岩黄连总碱下调miR-223表达调控人牙龈成纤维细胞增殖与凋亡的分子机制研究

Molecular mechanism of corydalis saxicola bunting total alkaloids regulating roliferation and apoptosis of human gingival fibroblasts by down-regulating expression of miR-223

目的:探讨岩黄连总碱对牙龈卟啉单胞菌脂多糖(Pg-LPS)诱导的人牙龈成纤维细胞增殖与凋亡的影响及其可能作用机制。方法:体外培养人牙龈成纤维细胞,分为对照组(NC组)、Pg-LPS组、5μg/ml岩黄连总碱+Pg-LPS组、10μg/ml岩黄连总碱+Pg-LPS组、20μg/ml岩黄连总碱+Pg-LPS组、miR-NC+Pg-LPS组、miR-223+Pg-LPS组、anti-miR-NC+Pg-LPS组、anti-miR-223+Pg-LPS组、20μg/ml岩黄连总碱+Pg-LPS+miR-NC组、20μg/ml岩黄连总碱+Pg-LPS+miR-223组。采用EDU、流式细胞术分别检测细胞增殖与凋亡;RT-qPCR法检测miR-223的表达量;ELISA法检测白细胞介素-1β(IL-1β)和肿瘤坏死因子-α(TNF-α)水平;Western blot检测剪切的半胱天冬氨酸蛋白酶3(Cleaved-caspase-3)、pro-caspase-3、磷脂酰肌醇-3-激酶(PI3K)/蛋白激酶B(AKT)蛋白表达。结果:岩黄连总碱(5、10、20μg/ml)和下调miR-223表达可显著升高Pg-LPS诱导的人牙龈成纤维细胞增殖活力和pro-caspase-3蛋白表达水平,降低细胞凋亡率、IL-1β和TNF-α水平以及Cleaved-caspase-3、p-PI3K/PI3K、p-AKT/AKT蛋白表达水平(均P<0.05)。过表达miR-223可逆转岩黄连总碱对Pg-LPS诱导的人牙龈成纤维细胞增殖、凋亡及PI3K/AKT通路的作用。结论:岩黄连总碱可通过下调miR-223表达而抑制PI3K/AKT信号通路从而促进Pg-LPS诱导的人牙龈成纤维细胞增殖,并抑制细胞凋亡和炎性反应。
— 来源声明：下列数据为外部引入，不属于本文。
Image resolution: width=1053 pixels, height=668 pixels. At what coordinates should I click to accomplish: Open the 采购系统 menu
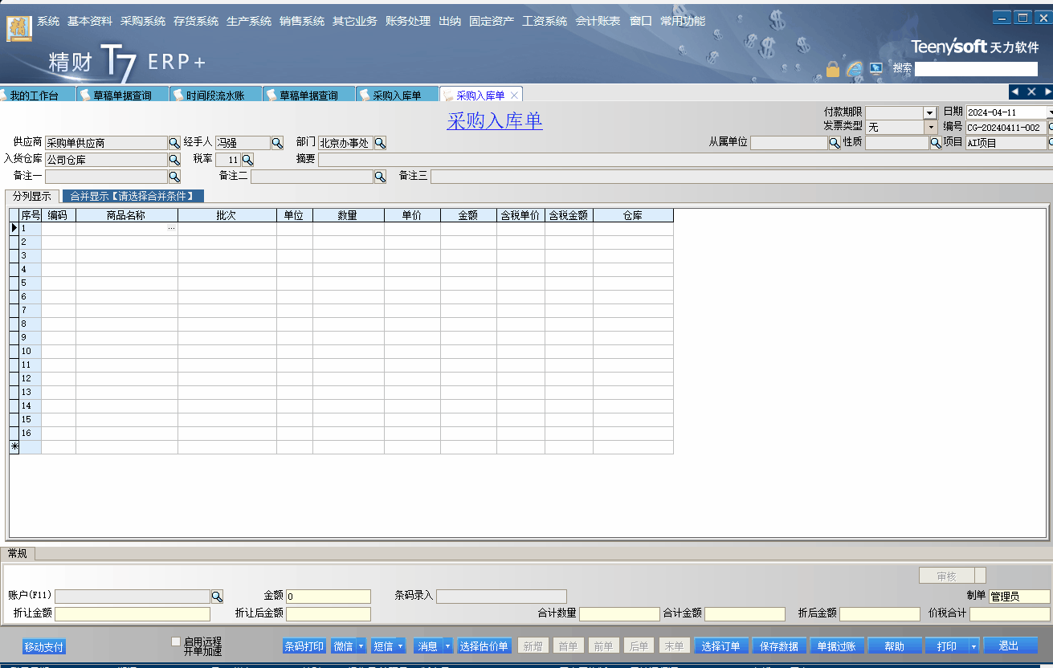pyautogui.click(x=142, y=21)
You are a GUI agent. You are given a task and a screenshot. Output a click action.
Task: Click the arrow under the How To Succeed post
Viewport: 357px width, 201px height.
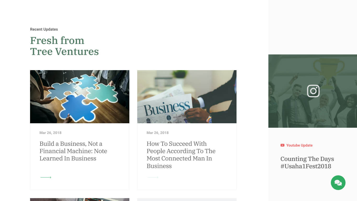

Objective:To explore the effect of corydalis saxicola bunting total alkaloids on the proliferation and apoptosis of human gingival fibroblasts induced by porphyromonas gingivalis lipopolysaccharide(Pg-LPS)and its possible mechanism.Methods:Human gingival fibroblasts were cultured in vitro and divided into control group(NC group),Pg-LPS group,5μg/ml corydalis saxicola bunting total alkaloids+Pg-LPS group,10μg/ml corydalis saxicola bunting total alkaloids+Pg-LPS group,20μg/ml corydalis saxicola bunting total alkaloids+Pg-LPS group,miR-NC+Pg-LPS group,miR-223+Pg-LPS group,anti miR-NC+Pg-LPS group,anti miR-223+Pg-LPS group,20μg/ml corydalis saxicola bunting total alkaloids+Pg-LPS+miR-NC group,20μg/ml corydalis saxicola bunting total alkaloids+Pg-LPS+miR-223 group.Cell proliferation and apoptosis were detected by EDU and flow cytometry;the expression of miR-223 was detected by qRT-PCR;the levels of interleukin-1β(IL-1β)and tumor necrosis factor-α(TNF-α)were determined by ELISA.Western blot was used to detect the expression of Cleaved caspase-3,pro-caspase-3,phosphatidylinositol 3-kinase(PI3K)/protein kinase B(AKT)proteins.Results:The corydalis saxicola bunting total alkaloids(5,10,20μg/ml)and down-regulation of miR-223 expression significantly increased the proliferation activity and pro-caspase-3 protein level of Pg-LPS-induced human gingival fibroblasts,decreased apoptosis rate,IL-1βand TNF-αlevels,and Cleaved caspase-3,p-PI3K/PI3K,p-AKT/AKT protein levels(all P<0.05).Overexpression of miR-223 reversed the effects of corydalis saxicola bunting total alkaloids on Pg-LPS-induced proliferation,apoptosis and PI3K/AKT pathway of human gingival fibroblasts.Conclusion:Corydalis saxicola bunting total alkaloids can inhibit the PI3K/AKT signaling pathway by downregulating the expression of miR-223,thereby promoting the proliferation of human gingival fibroblasts induced by Pg-LPS,and inhibiting cell apoptosis and inflammatory reactions.